Namun, kini belasan akar pohon tersebut terhampar di halaman lokasi tempat usahanya. Begitu pula dengan rumah joglo yang terpajang dan belum mulai dikerjakan, karena tidak ada order.
“Kayu jati itu bedanya pada sisi kualitas dan seninya, kalau pesanan perorangan biasanya menggunakan kayu jati. Namun, kalau untuk bisnis seperti rumah makan atau tempat wisata, biasanya menggunakan kayu jawa, supaya tidak terlalu mahal, modal tidak terlalu banyak, namun tetap indah,” jelasnya.
Untuk berburu kayu jati, Nano biasanya ke desa-desa dan membeli rumah-rumah kuno.
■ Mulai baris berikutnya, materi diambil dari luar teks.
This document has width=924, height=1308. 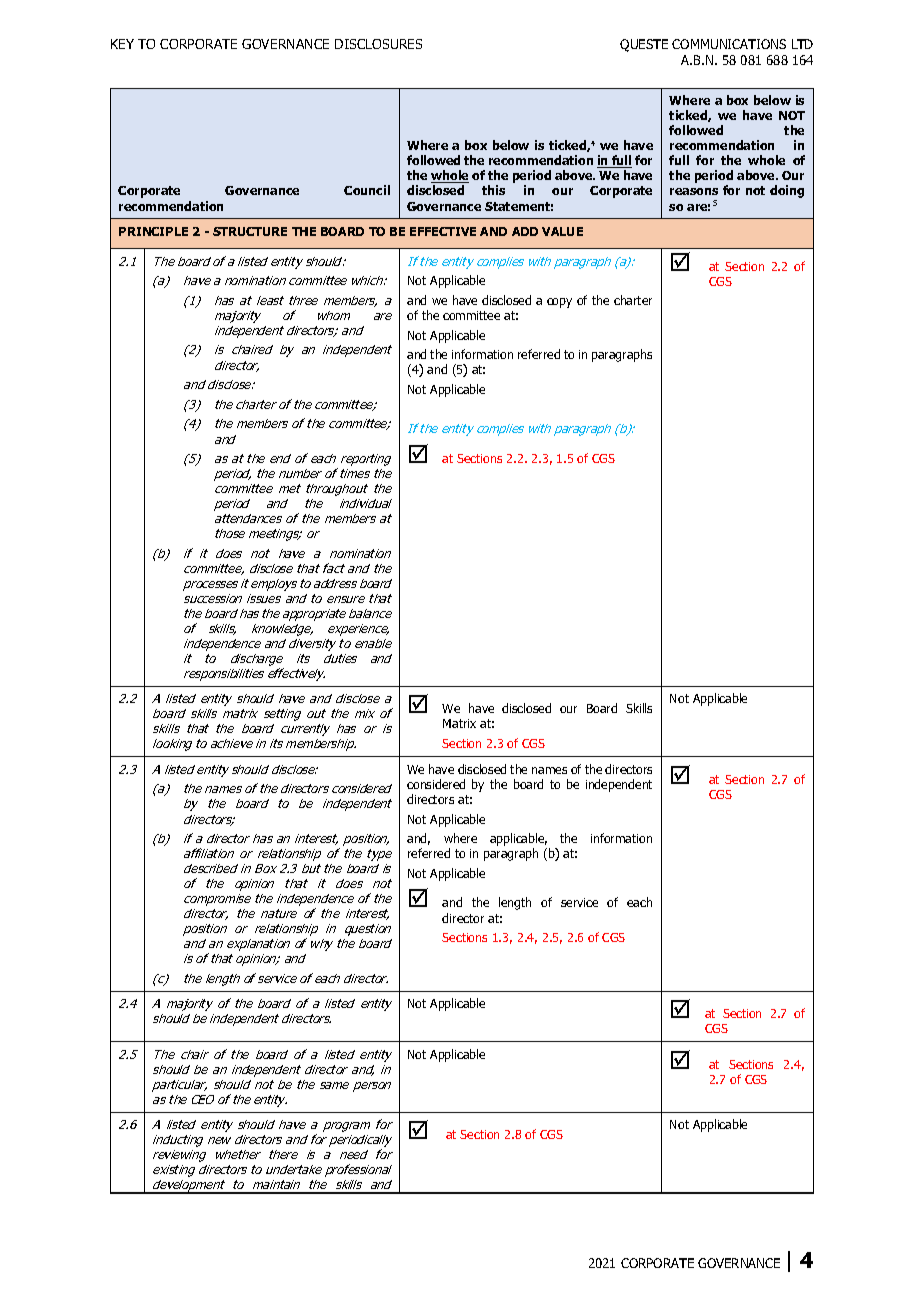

Karena seringkali ada konsumen yang menginginkan kayu jati bekas yang sudah teruji kekutannya.
Namun, untuk melayani konsumen yang menginginkan kayu jati baru, Nano juga menyiapkannya dengan membeli kayu jati yang baru ditebang.
Salah satu pekerja, Dirin, mengaku beruntung masih bisa bekerja di tempat tersebut, mengingat sebanyak 10 orang temannya terpaksa harus dirumahkan. Meskipun hanya mengerjakan beberapa pesanan kecil saja.
“Sedang tidak ada order besar, sudah lama sejak corona, lalu. Oderan paling kemarin dari rumah makan yang butuh penambahan sedikit atau perbaikan,” tuturnya.